:: Dataset entries ::

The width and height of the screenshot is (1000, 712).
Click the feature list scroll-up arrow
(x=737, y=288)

:::
:: Dataset entries ::

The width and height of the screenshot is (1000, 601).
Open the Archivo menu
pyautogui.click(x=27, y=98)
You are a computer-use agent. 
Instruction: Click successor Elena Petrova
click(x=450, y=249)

:::

Tell how many lines above include the word "width". Give the number alone.

2